Are they common in your area?
I'd like to know.

Enjoy the day!



  1. Oh yes, I've eaten fiddleheads, cooked just as you described. When we lived in the US I missed them in the spring and was thrilled to find some in a specialty story, frozen. What a treat!

  2. Hi Pamela,
    Yum! What a treat! I love fiddleheads but of course they don't grow here on the Island. I used to enjoy picking them when I was a girl, living in NB. My aunt and uncle would bring some over if they were visiting this time of year because they know this New Brunswick girl loves them! We can get them at the supermarket sometimes but not often.
    I love this time of year too when the leaves are just coming out on the trees and they all have that lacy look about them. And of course, I love the blossoms! Hope you're enjoying your weekend. Happy Mother's Day!


  3. I haven't tried fiddleheads, but I remember all the road signs in New Brunswick for the Fiddlehead Trail! There was an article in my local paper reminding people not to pick the ones in the conservation areas around here.
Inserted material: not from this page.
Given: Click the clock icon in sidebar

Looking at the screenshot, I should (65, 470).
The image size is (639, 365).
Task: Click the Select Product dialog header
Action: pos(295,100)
  4. A first for me . . . remind me a bit of asparagus. Enjoy them with a
    Happy Mother's Day!

  5. Hi Pamela,
    What a beautiful view out of your window...Love the rolling landscape!
    Our fiddleheads, are up as well! A beautiful spring sight to see.
    Have a lovely Mother's Day!
    All the Best,

  6. Hello Pamela
    Everything has definition after a rain and it smells good outside too!
    I've seen fiddleheads in the grocery stores but have never eaten them. I do know the folks from down east love them and have worked with a couple over the years that would drive home every spring for a good feast of them.
    Happy Mother's Day.

  7. Pamela--the pond it pretty--love the raindrops--have not had Fiddleheads here in the central part of US. Interesting --

  8. Yes, fiddlehead ferns are common here in the Pacific NW (western WA) but I've never eaten them... Love the raindrops on the grass blades...

  9. Yes, they are common and people will practically kill to discover a good location for harvesting them. My mother had such a spot and NEVER told us. I don't care for them at all, but John does. Do you ever can them?

  10. Gorgeous sky and scenery! Love the water drops! Beautiful photos, Pamela!

  11. Well gosh, a veggie I've yet to try! I have seen them in posh cookbooks and know they're edible and delicious, but never around these parts. They will be in my list next time I'm in the Maritimes or the Pacific Northwest.

    Hugs - Mary

  12. I only discovered about fiddleheads a month ago and haven't tried them yet, they look delicious.
    Pamela you have a lovely blog here, I love your photography. Those views are incredible.
    I'm following along on your adventures now.

  13. I actually found fiddleheads in the grocery store in F.M. a couple of years ago. I should check again!

  14. Oh wow! These are awesome, Pamela! I have ferns out in my woods that someone had referencesd as a fiddle head but I'm pretty sure they NOT the same thing...lol! I bet they are delicious..and thanks for information!